Exercise details: Render the material as a two-column CSV with the headers instruction and action, one row per item: its text and its answer, each in a single quoted field with line breaks replaced by spaces. Cover only the material from the line with "You are a computer-use agent. The" through the end of the material, and leave the pictures out.
* BEGIN Input material *
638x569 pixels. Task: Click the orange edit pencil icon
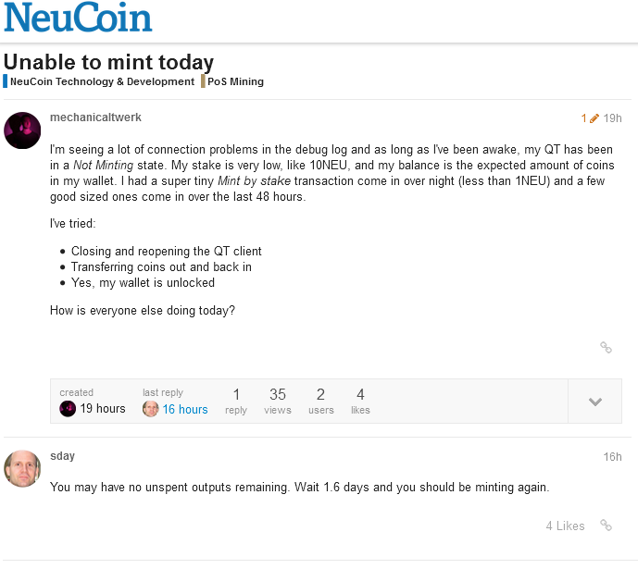(594, 118)
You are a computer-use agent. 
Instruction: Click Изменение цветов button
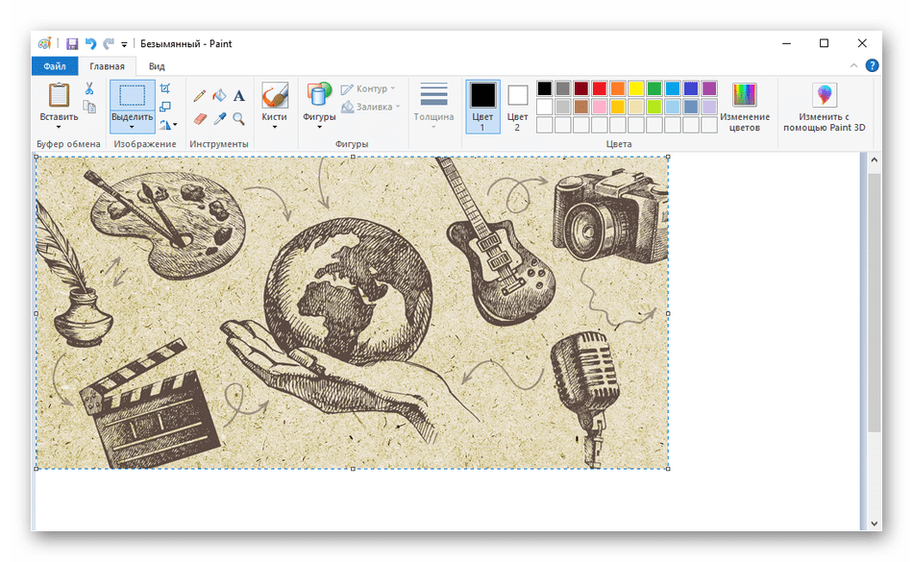pyautogui.click(x=745, y=106)
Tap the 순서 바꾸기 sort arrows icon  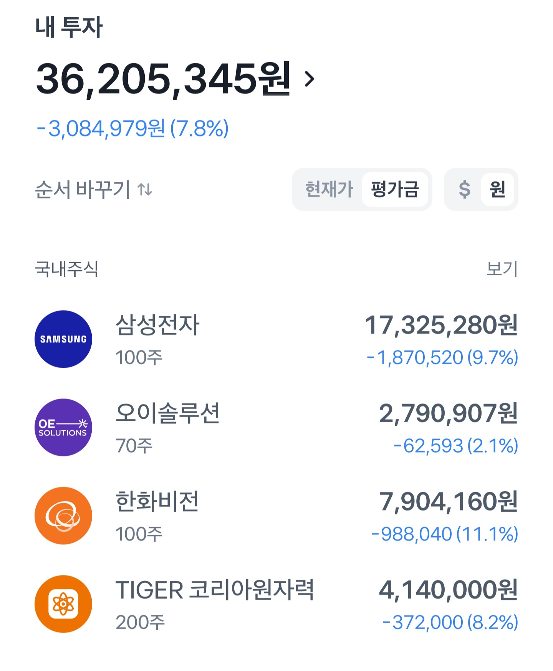[145, 189]
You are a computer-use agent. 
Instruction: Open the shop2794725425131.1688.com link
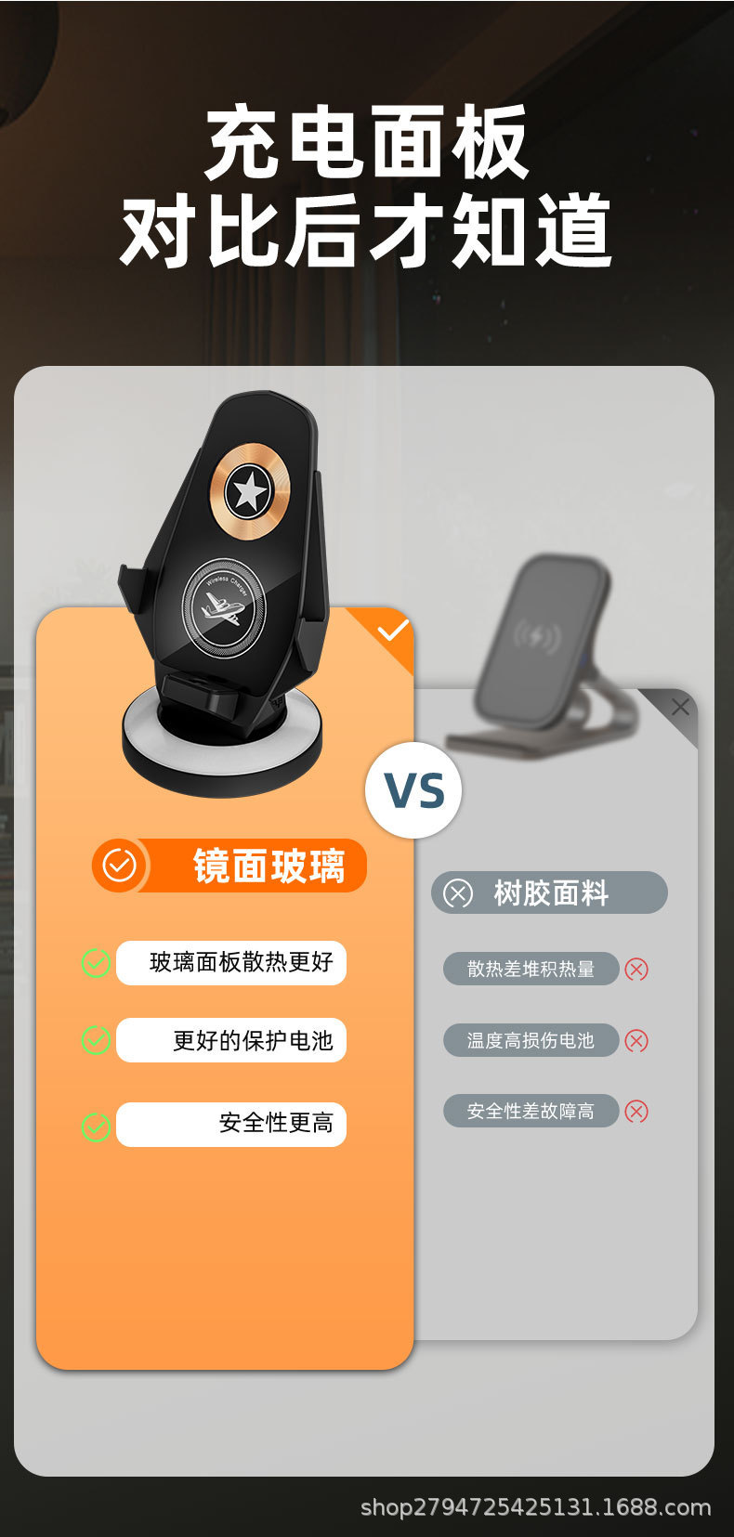[x=535, y=1507]
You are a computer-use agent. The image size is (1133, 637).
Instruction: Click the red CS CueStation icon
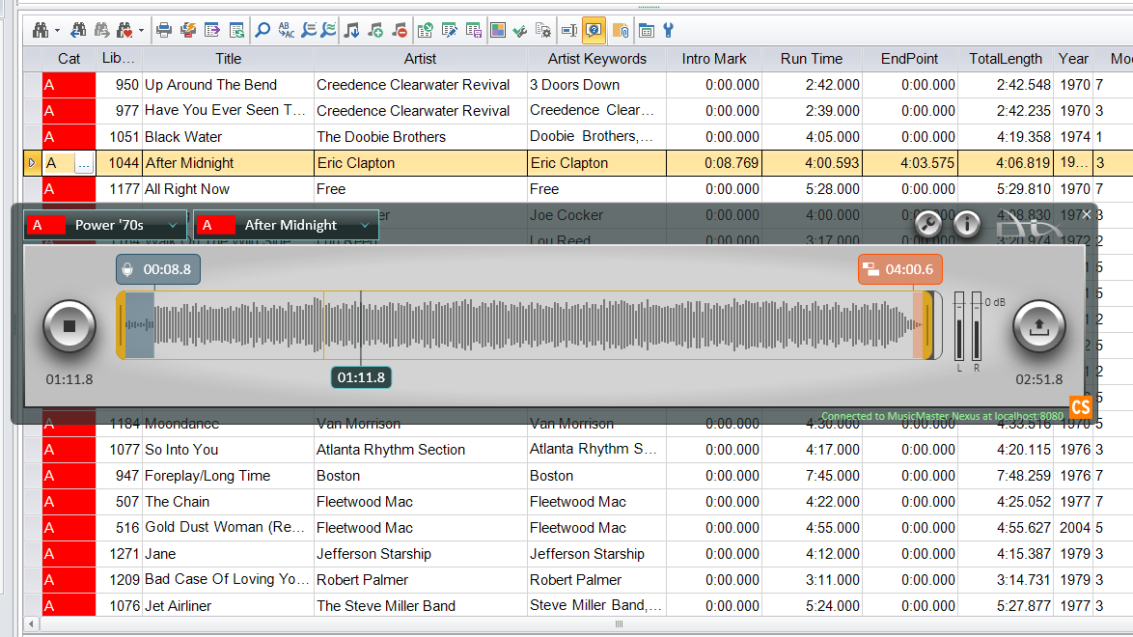pyautogui.click(x=1080, y=407)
* END Input material *
Response to this task:
instruction,action
"You are a computer-use agent. The image size is (1133, 637). Instruction: Click the red CS CueStation icon","pyautogui.click(x=1080, y=407)"